→ Assigned task: What is needed is a word-for-word copy of the lines below from the one with "Expand the arrow next to Participants" through the one with "Click the magnifying", both included, with every picture left out.

→ Data:
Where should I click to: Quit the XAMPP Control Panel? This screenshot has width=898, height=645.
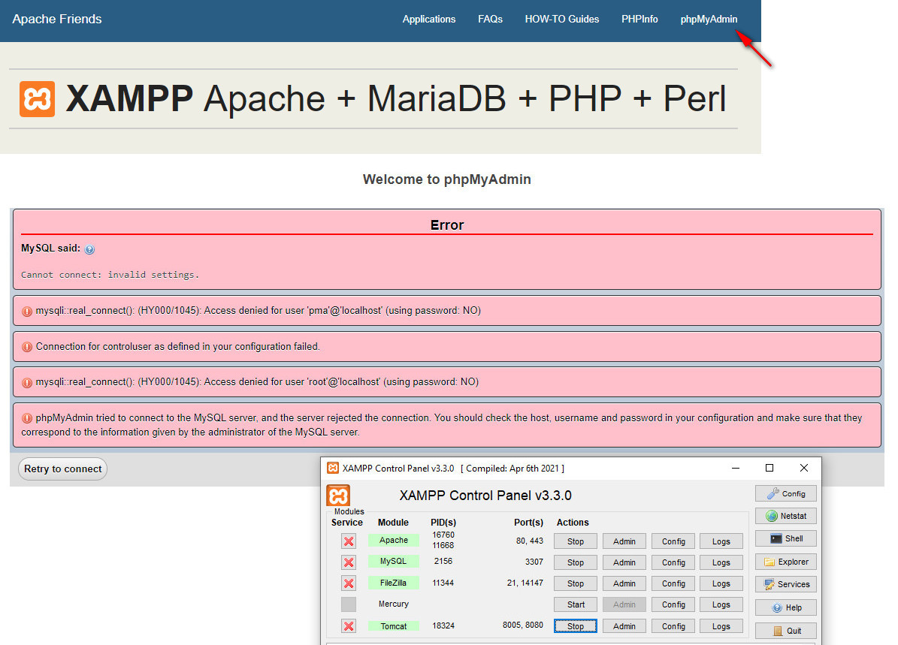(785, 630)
...
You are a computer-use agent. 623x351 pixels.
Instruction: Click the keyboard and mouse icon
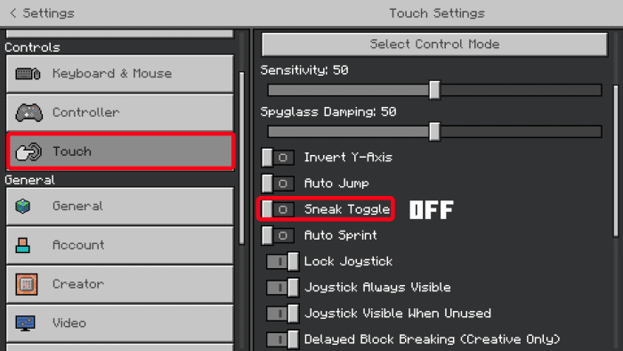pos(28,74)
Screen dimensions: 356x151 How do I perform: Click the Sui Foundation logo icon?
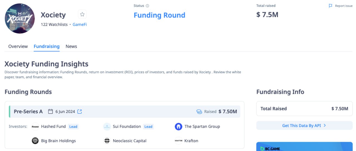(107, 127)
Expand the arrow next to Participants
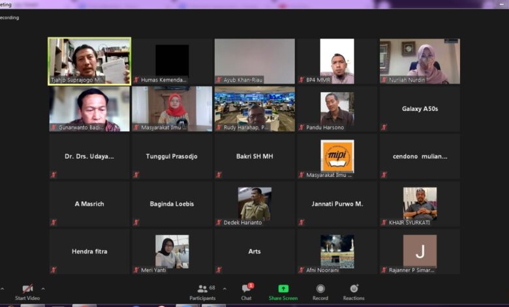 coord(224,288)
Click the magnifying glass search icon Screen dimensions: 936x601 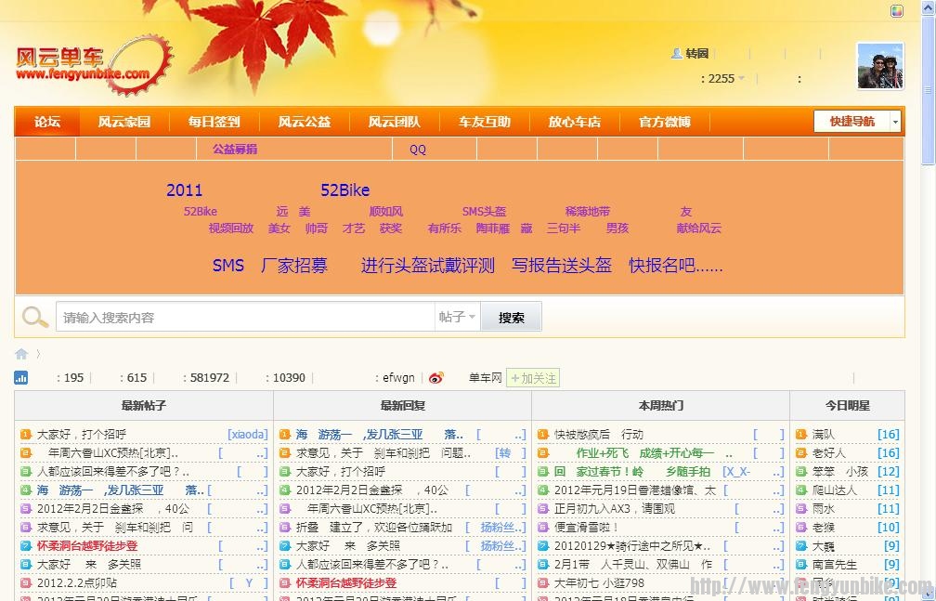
* * *
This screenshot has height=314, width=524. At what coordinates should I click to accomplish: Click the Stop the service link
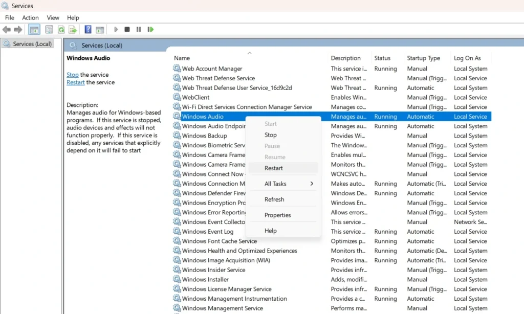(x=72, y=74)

→ Expected output:
Expand the arrow next to Participants
 coord(224,288)
Click the magnifying glass search icon Screen dimensions: 936x601 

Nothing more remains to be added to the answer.